Ne zaman ki mecburi kalabalık oldum azaldım,tek kaldım.Seçili yalnızlıktan itili yalnızlığa tenzili rütbevari düşünce,düşüverdim konuşmanın çoklukla tadı olmadığını anlamanın acısına.
"Hocam"demiştim Kemal (Çelik) hocaya "bazan kendimle öyle bir münakaşaya dalıyorum ki;masanın iki tarafına gidip geliyorum.Nerdeyse kendimin boğazını sıkacağım!" "Sen aşmışsın Hüseyin!..." demişti.Aştım mı bilmiyorum ama,face,insta,vatsap gibi yerlerdeki boğaz sıkılmayan konuşmalar/yazışmalardan kendimle konuşup boğazımı sıkacak raddeye gelmek daha samimi,daha sıcak geliyor "Hele" vatsap gruplarındaki sesdizler ordusu...yoksa,kibirliler mi demeli "üstün kişiler"mi?Benim çizgi roman kişilerim bunlardan çok daha gerçektiler,daha konuşkan,daha hareketli.
"İnsan işte!.." azıcık hareket bekliyor."Bir sürü insan"içinde bir kaç hareketli "insan"dan biri olmak...sıkıcı,aptalca.
"Artık" diyorum "tek olmaya dönmeli.Derimin altına çekilmeli,dudakları kapamalı ki sözüm mayalansın,gözleri yummalı ki içime bakabileyim,kulakları tıkamalı ki kendimi duyabileyim."
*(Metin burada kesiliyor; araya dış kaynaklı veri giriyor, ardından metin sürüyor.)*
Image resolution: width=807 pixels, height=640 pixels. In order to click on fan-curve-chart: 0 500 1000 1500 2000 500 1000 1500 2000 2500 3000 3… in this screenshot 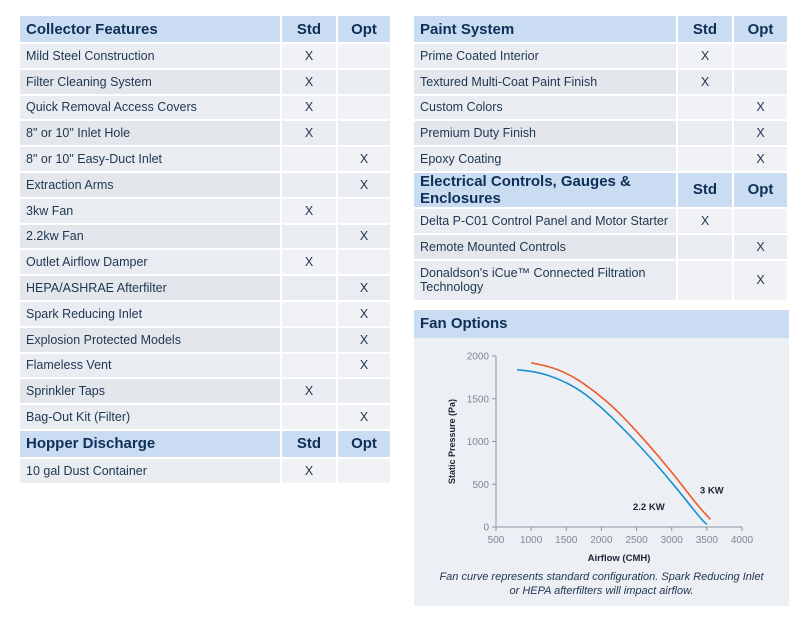, I will do `click(600, 458)`.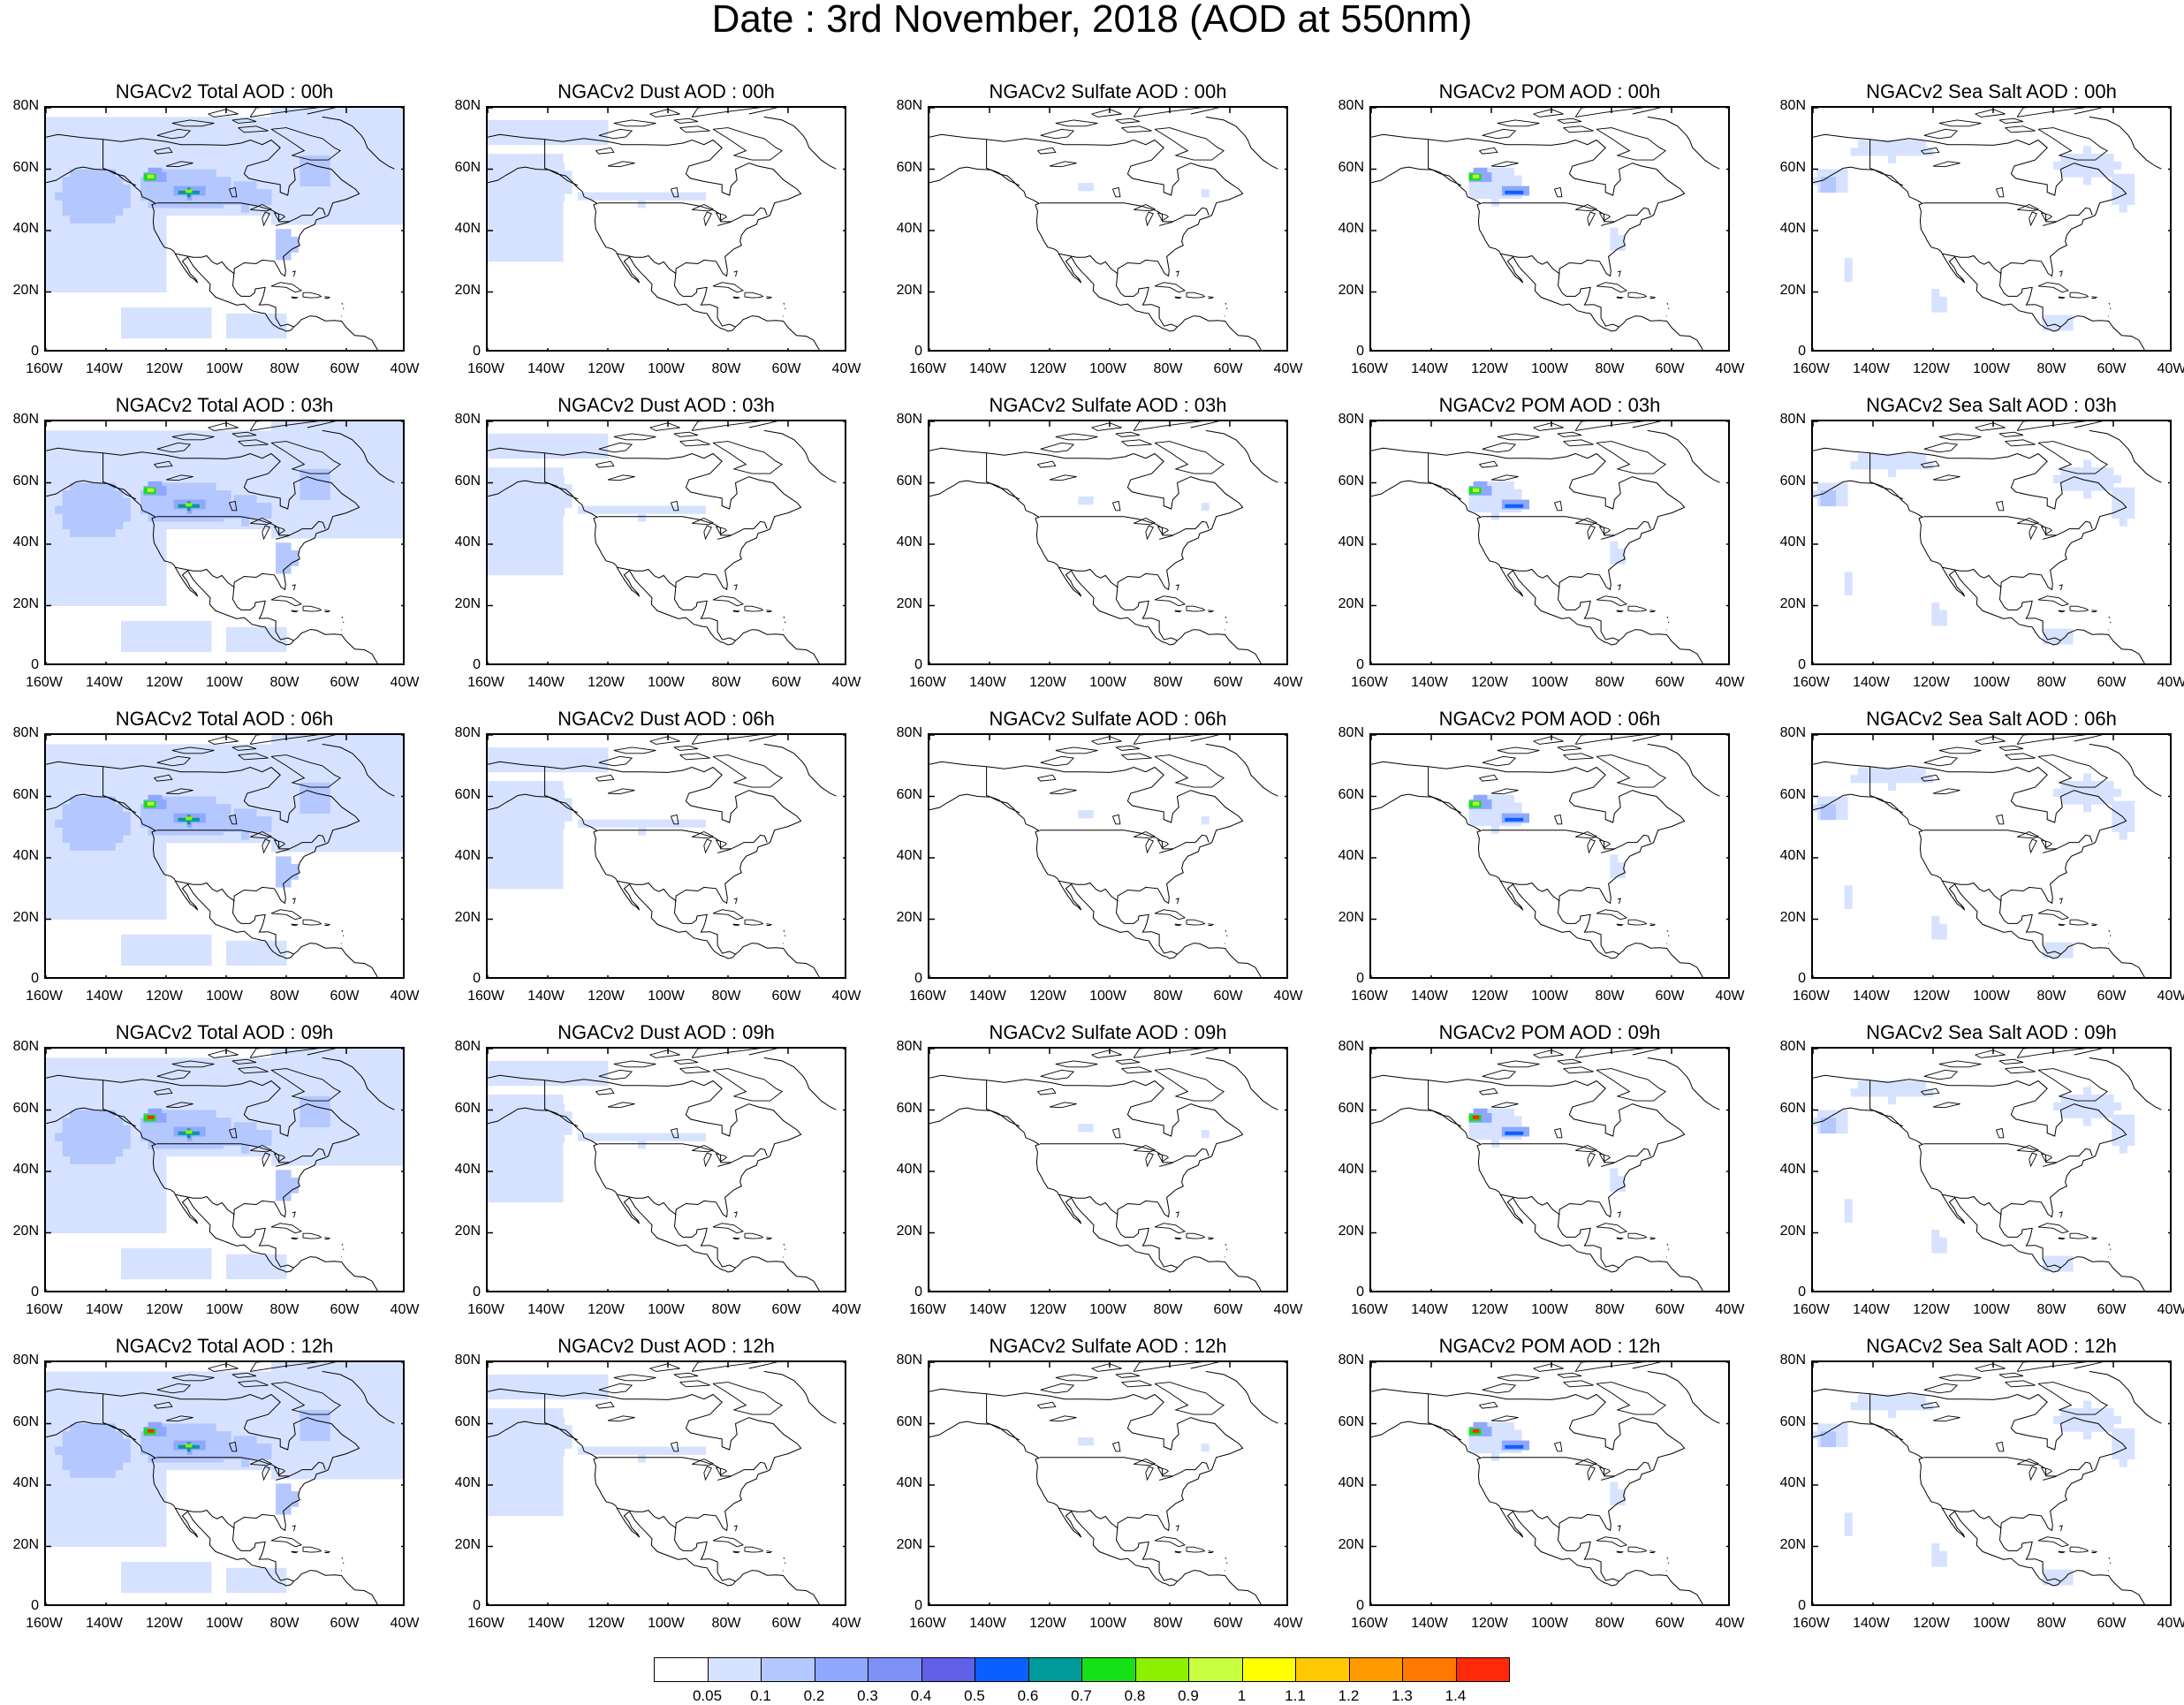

Bloguma kapanırsam o eski kalabalığıma kavuşacağım hissindeyim.Biraz kendimle boğuşurum,biraz Azizemle konuşurum,biraz yıkıntılarımın altında inlerim,biraz çekiştirilirim...Hayat yıkıntıları altında mısralar bulurum,çoktandır kurgusunu yaptığım üç ölümü yazarım.Gelinciğin Kaya'dan seyrederim havadan heceler toplayıp hikaye haline getiren duygu-durum bozuğu bir yalnızı.Salacak'ta KızKulesi'nin fısıltılarından şiir düşürürüm kalbime.İstanbul'u seyrederim Bervaze'den...Aydos'a bakıp "Ay DOST" diye boşluğa solurum belki Salih duyar ya da başka biri.
Ben gidiyorum.Buralarda "çok kalabalık,çok gevezelik,çok ukalalık" yaptım.Kalabalığınızı bozmayayım daha fazla.Tribünleri hiç sevmedim hele buralar gibi sessiz,ölü tribünleri.Mezarlıklar bile buralardan,özellikle vatsaptan daha sesli.İnanmazsanız KaracaAhmet'e gidin bir sabah erken veya bir gece.Ben gittim,çok ses duydum,az ses ettim.
DURUM var,MESAJ var,ARAmak var,MAİL var,ihtiyaç olursa.